La sustancia pegajosa en los pelos de la planta repele a los insectos, y probablemente evolucionó como un mecanismo de defensa para asegurar la reproducción y sobrevivencia futura. Para el estudio los investigadores analizaron este compuesto enzimático y los genes responsables de su producción.

Para analizar los genes específicos y las vías de señalización responsables del compuesto, el equipo de investigación se valió de tecnología genética de vanguardia, incluyendo la herramienta de edición de genes CRISPR.

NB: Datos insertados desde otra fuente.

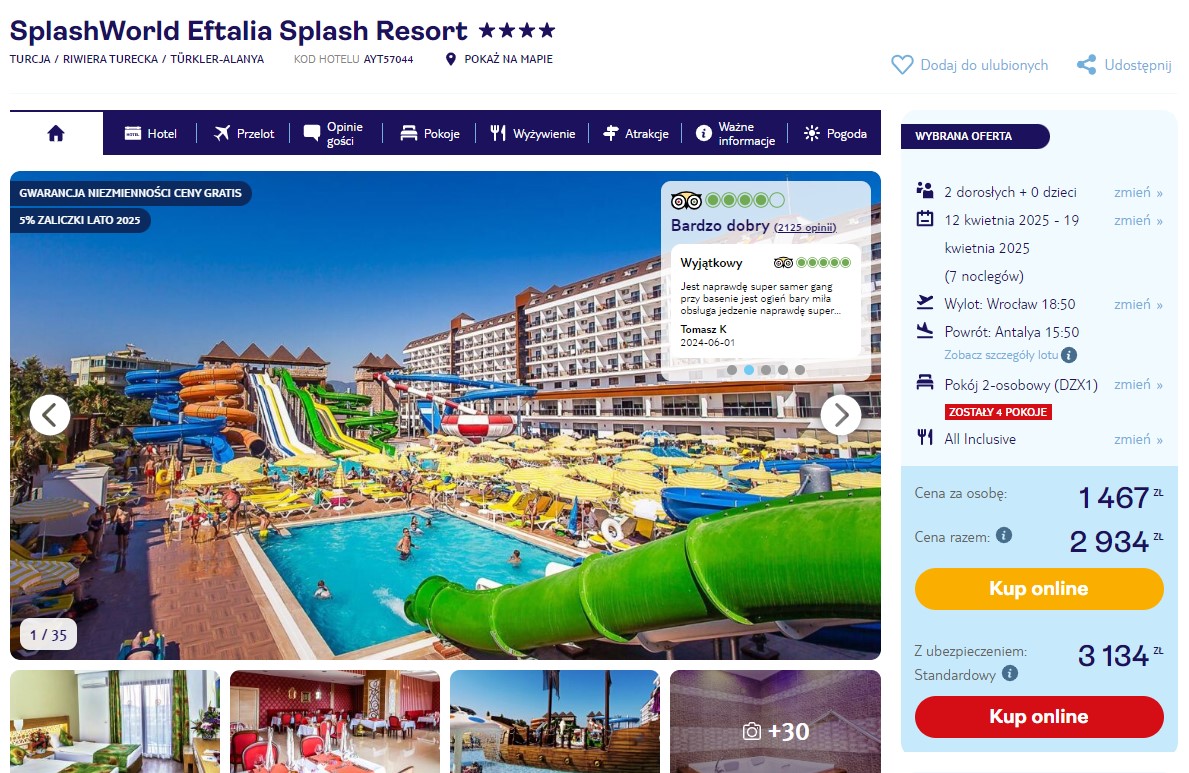Screen dimensions: 1189x773
Task: Add hotel to favorites with heart icon
Action: coord(902,65)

El análisis condujo al descubrimiento de las funciones de los genes, los metabolitos y las vías de señalización responsables de la producción del compuesto. Con esta información, los investigadores identificaron una enzima localizada específicamente en las puntas de los pelos, la cual le permite a la planta crear la sustancia pegajosa repelente de insectos.

Comprensión mejorada

Se sabe que el tipo de enzima identificada regula muchos aspectos del crecimiento y desarrollo en las plantas, pero en el caso específico de esta variedad de tomate silvestre, la enzima evolucionó para facilitar la producción de nuevos compuestos insecticidas.

Al respecto, el investigador Robert L. Last, profesor en el Departamento de Bioquímica Vegetal de la MSU y parte del equipo que realizó el estudio, explicó:

“Identificamos un gen que existe en esta planta silvestre, pero no en los tomates cultivados. La enzima similar a la invertasa crea compuestos insecticidas que no se encuentran en el tomate de la variedad de jardín. Este rasgo defensivo podría introducirse en otras plantas”.

La razón por la que los tomates de jardín carecen de este insecticida natural es porque fue eliminada por los criadores que, para mejorar los tomates para los consumidores, eliminaron rasgos indeseables como la pegajosidad a través de los años.

Este descubrimiento representa un paso hacia la comprensión de la resistencia natural a los insectos de las plantas de Solanum pennellii, el cual podría permitir a los criadores modernos reintroducir la enzima en los tomates de jardín y crear plantas naturales resistentes a los insectos.

Referencia: Evolution of metabolic novelty: A trichome-expressed invertase creates specialized metabolic diversity in wild tomato. Science Advances, 2019.